Saturday, August 14, 2021

May Kennedy McCord

   I recently read that a new book featuring the collected writings of May Kennedy McCord will soon be released by the University of Arkansas Press. For those unfamiliar with her, McCord was a famous folklorist, writer, radio personality, singer, and promoter of the Ozarks who for many years had a regular column in Springfield newspapers called "Hillbilly Heartbeats" and later a radio show by the same name on KWTO-AM. She was affectionately known as the "Queen of the Ozarks" or the "Queen of the Hillbillies."
   May was born in 1880 in Carthage, Missouri, to J. Thomas and Delia (Fike) Kennedy. When May was a young child, the family moved to Stone County, where she grew up. She married traveling salesman Charles C. McCord in 1903, and the couple had three kids. The family moved to Springfield in 1918. In July 1924, when May was 43 years old, her first piece of writing in print, a poem entitled "Alarming," appeared in a very small local publication, appropriately called Midget Magazine, edited by Thomas Nickel, who was also publisher of the school newspaper for Southwest Missouri State Teachers College (now MSU). The poem appeared under May's maiden name, May Kennedy, because her husband, thinking she was already too busy with her music, her church work, and her involvement in various organizations such as the WCTU (Women's Christian Temperance Union), did not want her to launch a writing career as well.
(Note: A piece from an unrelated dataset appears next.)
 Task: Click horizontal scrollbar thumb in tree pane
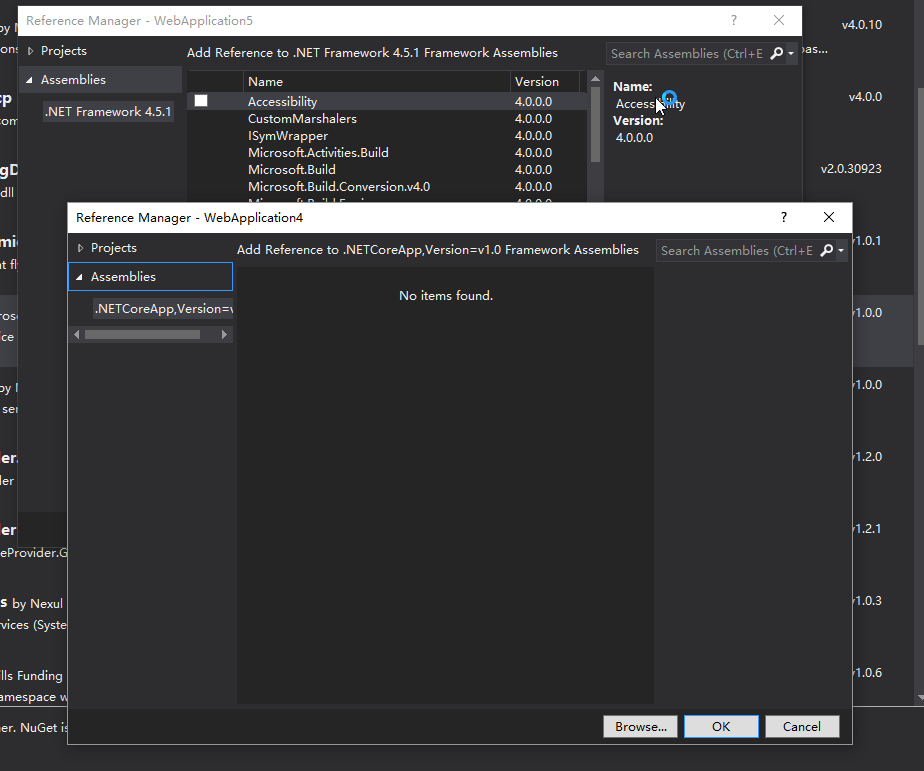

However, he soon relented, and she quickly had an article accepted in Sample Case magazine, a publication of the United Commercial Travelers, a national organization to which her husband belonged. Subsequently, she published several other articles in the same magazine, and she soon started writing a column called "Hillbilly Heartbeats" for Ozark Life, published by Otto Ernest Rayburn, noted author, editor, and promoter of all things Ozarkian. Ozark Life was the official publication of The Ozarkians, an organization for regional writers based in Eureka Springs. May was an active member of the group.
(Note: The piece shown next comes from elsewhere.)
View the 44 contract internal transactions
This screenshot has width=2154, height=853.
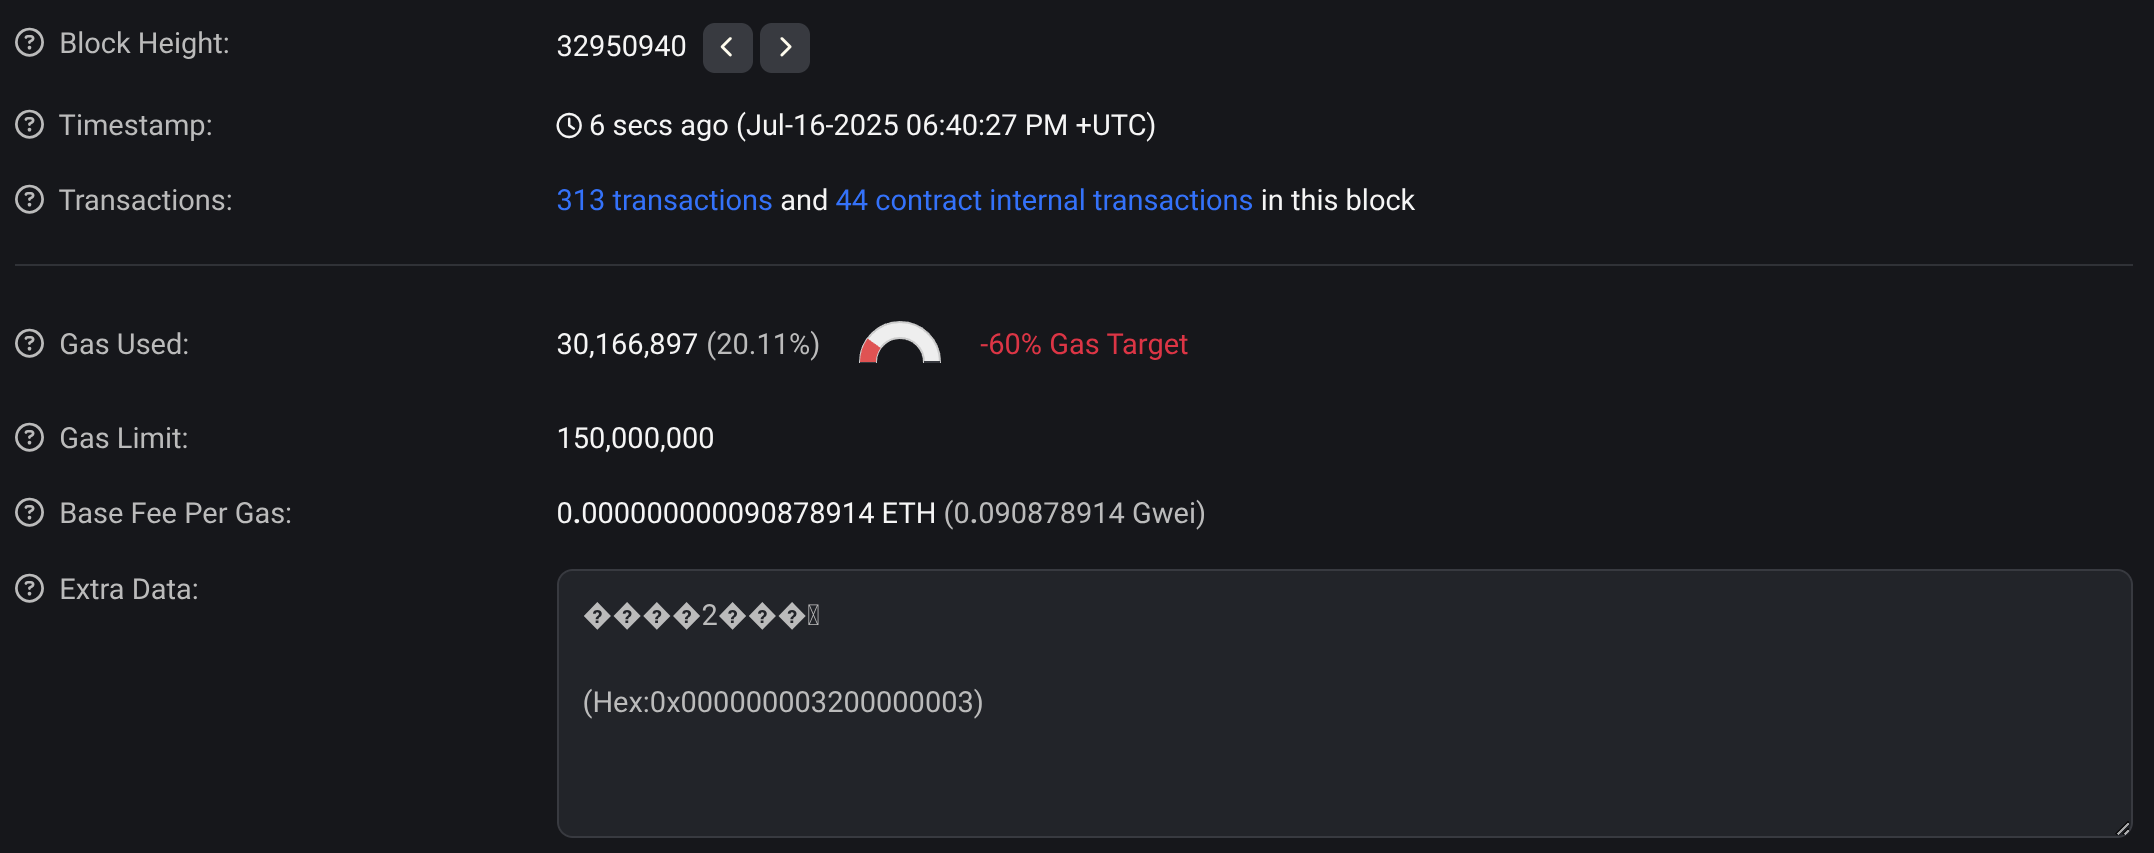coord(1043,200)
   In October 1932, May's "Hillbilly Heartbeats" column began appearing in the Springfield Sunday News and Leader, and she continued writing the column for Springfield newspapers for almost eleven years. In addition to May's own writings and musings about the folklore and folkways of the Ozarks, the column often carried the work of other area writers. This column was something of a forerunner of "The Wastebasket" column edited by Lucille Morris Upton and others (see my March 13, 2012, blog entry about Lucille Morris Upton). Actually, I think McCord's "Hillbilly Heartbeats" column and "The Wastebasket" column (under another predecessor of Upton's) ran simultaneously in Springfield newspapers for a while, but the two were more or less combined under the name "The Wastebasket" after McCord quit writing her column in mid-1942. Upton came along as editor of the combined column about three years later.
   The reason May quit her column was so that she could take a job in St. Louis at radio station KWK as a musician (e. g. guitar player), folksinger, storyteller, and on-air personality. May would stay in St. Louis during the week and come back home to Springfield on weekends. May's husband died not long after she took the St. Louis job, and in 1945 she moved back to Springfield, where she took a job with KWTO doing a program called "Hillbilly Heartbeats," the same title as her former newspaper column. It was during her time with KWTO that May became widely known as the "Queen of the Ozarks" or "Queen of the Hillbillies," although one or both monikers might have occasionally been used to describe her prior to this time. May continued doing this show at least through the mid-1950s, because I remember that it was still on when I was a kid. I rarely listened to it, but I think my parents occasionally did.
   Mrs. McCord was named Missouri's Mother of the Year in 1950. She was cited not just for her accomplishments as a writer and radio personality but also for her work with church and charitable organizations.


   When May died in 1979 at the age of 99, she was already a legend in the Ozarks.